The Montessori Environments
Very young children have an innate desire to take care of their own needs. Dedicated, nurturing and trained teachers in Montessori Toddler environments see the child as an individual, allowing him to set his own pace in pursuit of independence. Key components of a successful toddler program include a prepared environment, meaningful activity, and collaboration between parents and teachers.
The program is designed to foster cognitive development, speech and language acquisition, strengthen fine motor and gross motor skills for hand-eye coordination, and promote independence. Low shelves feature carefully chosen activities that are always accessible, attractive, safe, and geared for a child’s success. Independence is nurtured through helping the child learn to care for him/herself by mastering practical life exercises. An eating area includes a place for the children to help with preparation of the food they will eat. This area provides sensory input and real experiences, with real tools for a real purpose. Lessons of “grace and courtesy” are practiced daily to help toddlers learn to share and be considerate of one another.
Children before age six have extraordinary powers of mind, possessing a once-in-a-lifetime ability to simply absorb equally all information and concepts from the surroundings.

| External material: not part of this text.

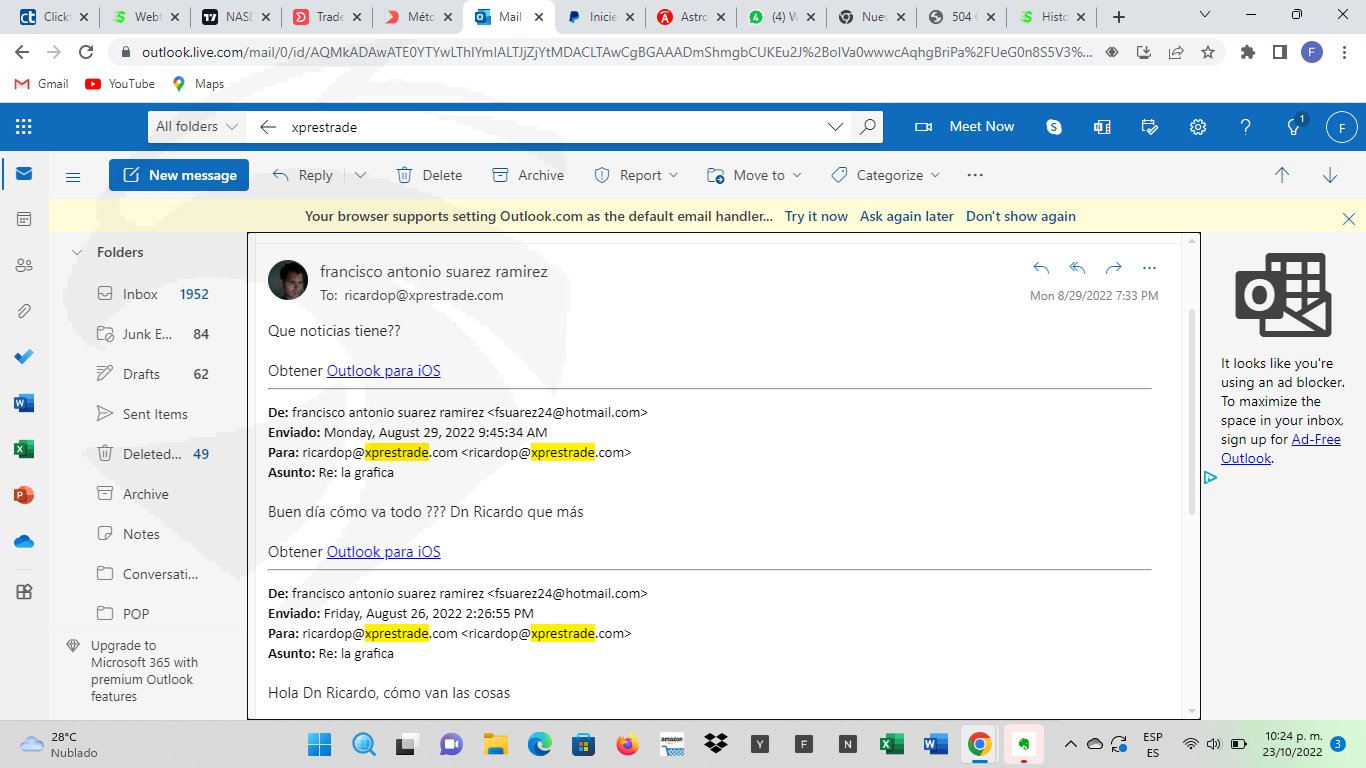Click the search magnifier button

pos(867,127)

In a primary environment, we support his natural drive for independence by encouraging a conscious choice of activities based on the child’s interest.

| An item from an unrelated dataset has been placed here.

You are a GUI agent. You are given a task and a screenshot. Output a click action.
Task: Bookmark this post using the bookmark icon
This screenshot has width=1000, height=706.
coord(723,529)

There are four areas of learning: practical life, language, sensorial, and mathematics. Practical life activities allow the child to perfect the skills of caring for one’s own needs or for the classroom environment. Sensorial activities refine the child’s senses, so that that he can appreciate differences in quality such as color, volume, or texture, and organize his perceptions of the world. The language section is designed to enrich vocabulary and encourage writing and reading. The mathematics area provides concrete mathematical experiences that build on the child’s natural interest in counting and introduce an understanding of the decimal system and the processes of addition, subtraction, multiplication and division. The scientifically designed Montessori materials provide a concrete experience towards understanding a new concept or mastering a skill through exploration.

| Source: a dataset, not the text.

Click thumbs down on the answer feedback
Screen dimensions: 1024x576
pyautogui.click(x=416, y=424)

Through “grace and courtesy” exercises, we teach children how to appropriately work through conflicts, and how to act politely in various situations. The result is a cohesive and self-aware community of young children.
The elementary child is entering a new period of his life, where he now strives for intellectual independence as he spontaneously develops new abilities of analysis, imagination, socialization, and creativity. It is a time of insatiable curiosity and excitement for learning.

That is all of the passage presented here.